Formula pack (one place)

Explanations are provided above next to each formula; this section is a quick reference.

  • \(HPR=\frac{V_1-V_0+I}{V_0}\)
  • \(R_p=\sum_i w_iR_i\)
  • \(NAV=\frac{\text{Assets}-\text{Liabilities}}{\text{Units outstanding}}\)
  • \(R_{\text{net}}\approx R_{\text{gross}}-\text{fees}\)

Glossary (IFC terminology)

Accumulation plan — Program of regular contributions/investment into a fund (concept).
Benchmark — Reference index/portfolio used for comparison (concept).
Behavioural bias — Pattern of decision error (loss aversion, recency, anchoring) (concept).
Business cycle — Expansion/peak/contraction/trough phases (concept).
Closed-end fund — Fund with fixed capital that trades on the market; price can differ from NAV (concept).
Compliance — Following rules and policies; includes documentation and supervision (concept).
Diversification — Spreading exposure to reduce asset-specific risk.
Economic growth — Expansion in economic output, often measured with GDP (concept).
ETF — Exchange-traded fund; trades intraday and can have spreads/tracking differences (concept).
Fee drag — Reduction in net return due to fees and charges over time (concept).
Financial intermediary — Entity connecting savers and borrowers/investors and issuers (concept).
Hedge fund — Pooled vehicle using alternative strategies; risks can include leverage and illiquidity (concept).
KYC (Know Your Client) — Process of collecting client facts to support suitability decisions (concept).

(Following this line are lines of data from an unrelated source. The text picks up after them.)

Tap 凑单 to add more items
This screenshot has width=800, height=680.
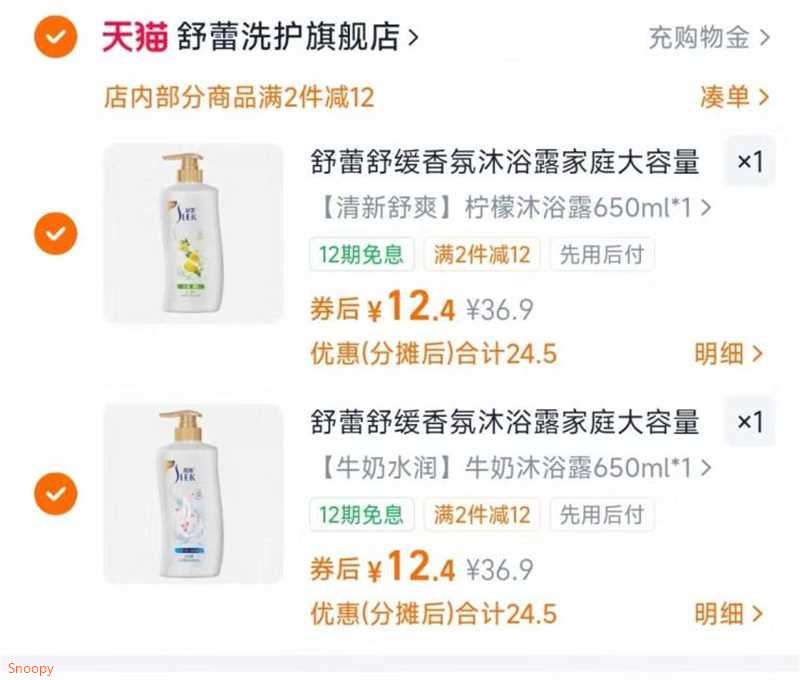[734, 97]
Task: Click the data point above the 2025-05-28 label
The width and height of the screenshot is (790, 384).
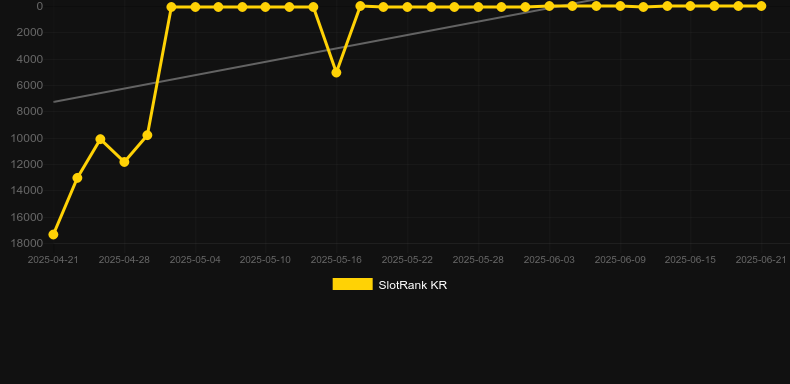Action: click(x=478, y=7)
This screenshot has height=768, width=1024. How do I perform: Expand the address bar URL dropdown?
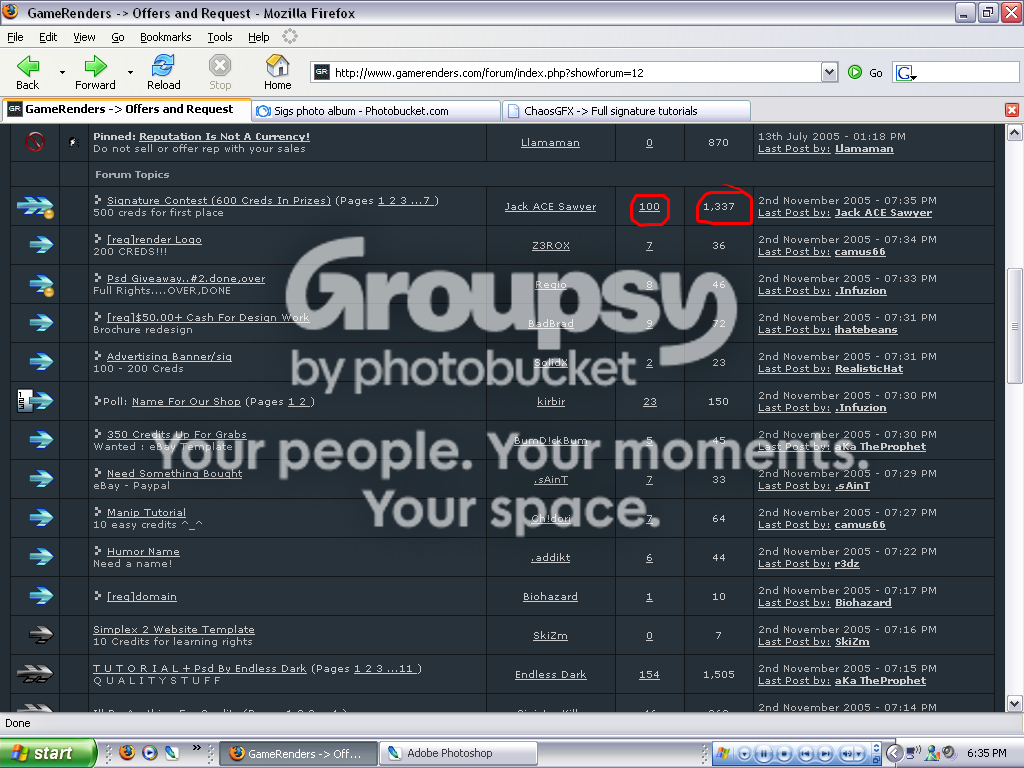[829, 72]
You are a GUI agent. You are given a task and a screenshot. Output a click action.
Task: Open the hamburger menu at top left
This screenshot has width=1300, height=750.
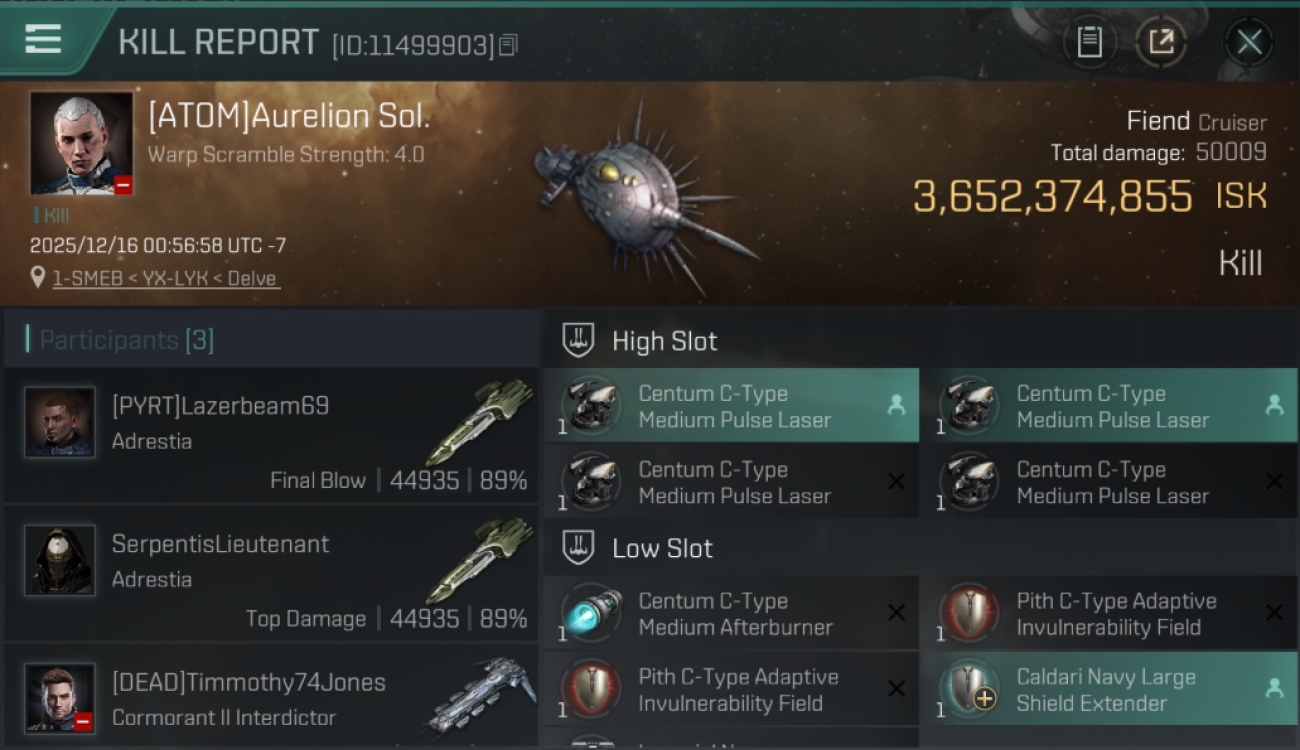[x=43, y=39]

Life-cycle hypothesis — Consumption/savings change over a lifetime; affects horizon and risk capacity (concept).
Liquidity constraint — Need for cash access that limits product choices (concept).
Mutual fund — Pooled investment vehicle issuing units/shares to investors (concept).

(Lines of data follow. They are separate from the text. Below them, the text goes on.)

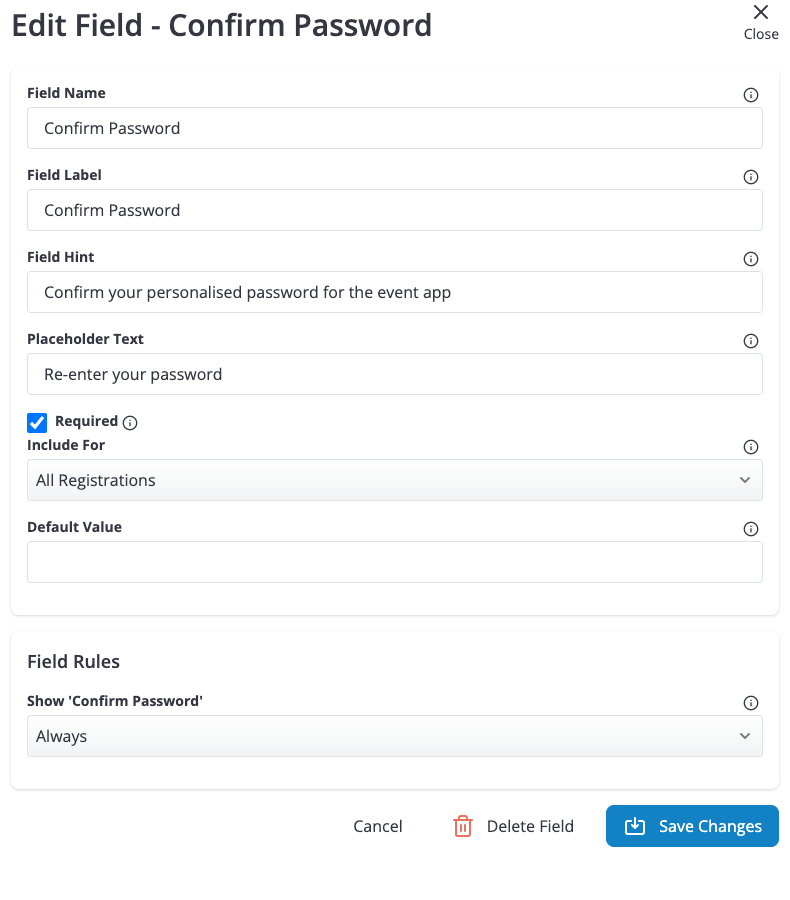The height and width of the screenshot is (900, 790).
Task: Expand the Always visibility dropdown
Action: [394, 736]
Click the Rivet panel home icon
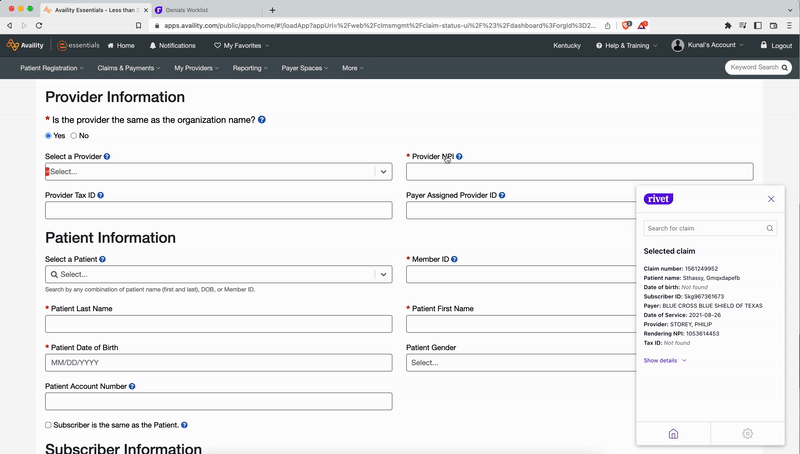 [673, 433]
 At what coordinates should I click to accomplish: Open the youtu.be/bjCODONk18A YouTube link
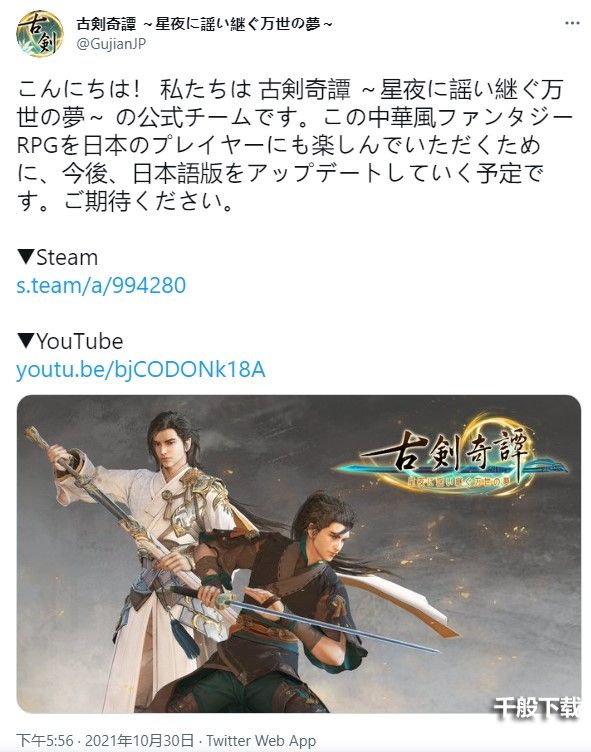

NAV — Net asset value per unit; common pricing reference for mutual funds (concept).
PPN (Principal-protected note) — Structured product with payoff terms; protection depends on issuer and conditions (concept).

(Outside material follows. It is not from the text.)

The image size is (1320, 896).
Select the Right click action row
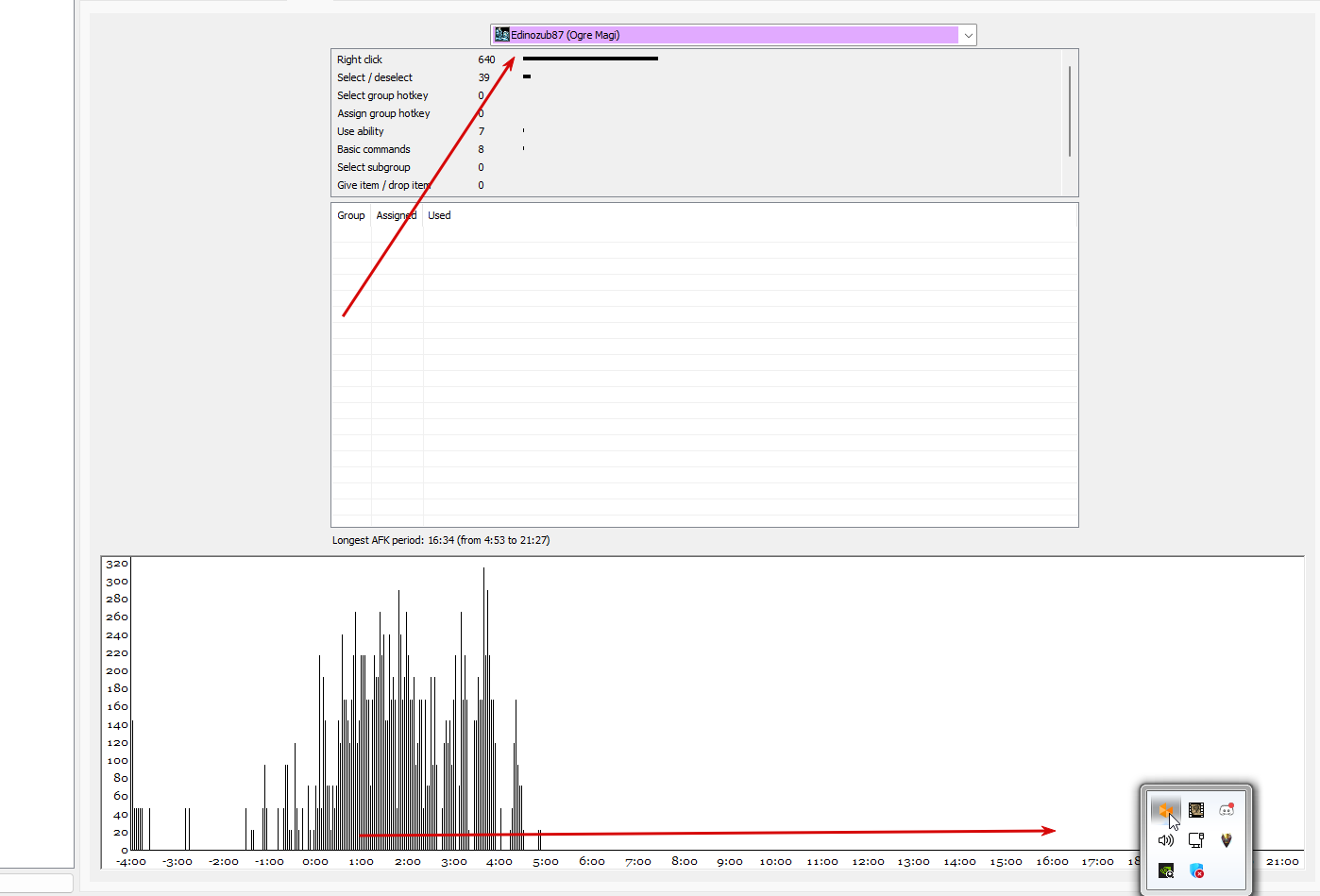[697, 59]
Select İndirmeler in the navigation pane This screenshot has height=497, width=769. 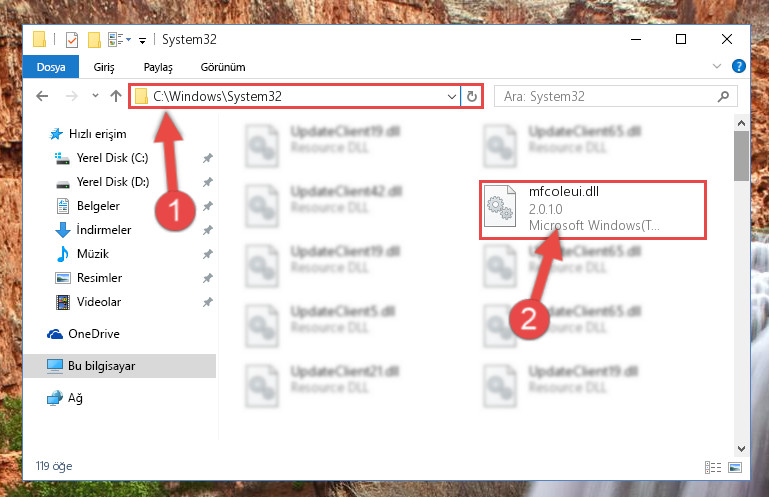coord(103,230)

Quartile ranking — Performance ranking relative to peers in quartiles (concept).
Registered plan / tax deferral plan — Plan with tax advantages/deferral characteristics (concept).
Risk capacity — Financial ability to take risk (distinct from willingness) (concept).
Risk tolerance — Willingness to experience volatility and loss (concept).
Segregated fund — Insurance-based pooled investment product with terms/guarantees (concept).
Suitability — Matching recommendations to objectives, constraints, and risk profile (concept).
Systematic withdrawal plan — Program of regular withdrawals from an investment (concept).